* **Selected extract**
Friday, September 21, 2007

Wet Feet

I was aghast to hear today's headline story from Manchester, that "Two community support officers looked on as a boy of ten drowned because they had not been trained to deal with such an emergency."

This wasn't the sea or a raging river, it was a pond and from the look of it, the lad was only feet from the edge.

It's a normal human response to attempt to save the life of another human being, particularly a child. I've been in a similar situation myself and it's not something one really thinks twice about before one gets wet.

What was, I wonder going through their minds as they watched the tragedy unfold? Perhaps neither could swim or perhaps a high-visibility set of water-wings wasn't available? Maybe we'll never know!

This is another example of our health and safety obsessed society gone mad; rather like the young man who died in the recent floods, you recall, drowning because the paramedics and police would not amputate his foot in case he contacted blood-poisoning as a consequence.

Death is, of course, the worst possible form of ill-health but "Sorry lad, health and safety regulations I'm afraid, we'll have to let you drown!"

Manchester Police commented: ""It would have been inappropriate for PCSOs, who are not trained in water rescue, to enter the pond."

What's your view?

12 comments:

Anonymous said...

What a weasely comment from Manchester Plods. It begs the question if they were not trained, why not? Common sense dictates you wade in as far as you can; belts,dog leads,trousers can be used inlieu of rope. Any action would have been better than inaction. Time for a review of training then? The mundane reason of course may be that they were non-swimmers or just too plain scared to get involved. This sad incident is just further evidence in the decline of what used to be British Police Forces.

Anonymous said...

Have you seen the weedy PCSO lads we have here in Margate?
Short, wet behind the ears and wimpy looking.

* **What is being asked**
Revise the stretch of the post on the Manchester drowning from "I was aghast" through "we'll never know!", putting "canal" wherever "pond" appears.

* **Dataset entries**
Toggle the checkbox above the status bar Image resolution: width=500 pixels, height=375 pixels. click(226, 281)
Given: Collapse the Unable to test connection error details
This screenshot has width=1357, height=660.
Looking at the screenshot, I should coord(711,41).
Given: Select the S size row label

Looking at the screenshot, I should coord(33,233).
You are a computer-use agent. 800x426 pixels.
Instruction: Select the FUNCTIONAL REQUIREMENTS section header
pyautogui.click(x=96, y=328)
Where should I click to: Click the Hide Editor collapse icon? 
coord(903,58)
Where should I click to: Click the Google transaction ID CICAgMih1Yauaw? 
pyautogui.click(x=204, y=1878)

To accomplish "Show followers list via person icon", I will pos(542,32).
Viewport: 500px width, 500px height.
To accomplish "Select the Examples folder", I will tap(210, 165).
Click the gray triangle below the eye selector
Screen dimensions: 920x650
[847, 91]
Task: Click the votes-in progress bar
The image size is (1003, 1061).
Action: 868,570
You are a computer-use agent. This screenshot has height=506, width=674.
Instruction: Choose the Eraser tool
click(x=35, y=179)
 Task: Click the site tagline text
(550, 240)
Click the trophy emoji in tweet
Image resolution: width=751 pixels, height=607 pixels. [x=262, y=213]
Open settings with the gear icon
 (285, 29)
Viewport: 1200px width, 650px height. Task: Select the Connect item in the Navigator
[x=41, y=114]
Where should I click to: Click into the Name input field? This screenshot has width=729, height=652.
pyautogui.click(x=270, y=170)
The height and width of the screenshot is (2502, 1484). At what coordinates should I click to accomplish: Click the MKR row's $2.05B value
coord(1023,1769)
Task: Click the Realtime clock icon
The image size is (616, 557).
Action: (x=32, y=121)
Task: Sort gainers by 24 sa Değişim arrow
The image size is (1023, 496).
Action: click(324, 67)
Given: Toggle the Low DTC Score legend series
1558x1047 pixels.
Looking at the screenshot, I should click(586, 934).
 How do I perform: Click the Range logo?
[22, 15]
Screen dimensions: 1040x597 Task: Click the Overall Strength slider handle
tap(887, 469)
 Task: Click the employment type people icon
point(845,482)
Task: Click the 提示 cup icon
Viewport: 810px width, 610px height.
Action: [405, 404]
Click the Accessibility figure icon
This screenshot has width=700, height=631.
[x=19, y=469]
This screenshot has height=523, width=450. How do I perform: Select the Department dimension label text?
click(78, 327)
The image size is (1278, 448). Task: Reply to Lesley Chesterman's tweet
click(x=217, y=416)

* **Solution to this problem**
I was aghast to hear today's headline story from Manchester, that "Two community support officers looked on as a boy of ten drowned because they had not been trained to deal with such an emergency."

This wasn't the sea or a raging river, it was a canal and from the look of it, the lad was only feet from the edge.

It's a normal human response to attempt to save the life of another human being, particularly a child. I've been in a similar situation myself and it's not something one really thinks twice about before one gets wet.

What was, I wonder going through their minds as they watched the tragedy unfold? Perhaps neither could swim or perhaps a high-visibility set of water-wings wasn't available? Maybe we'll never know!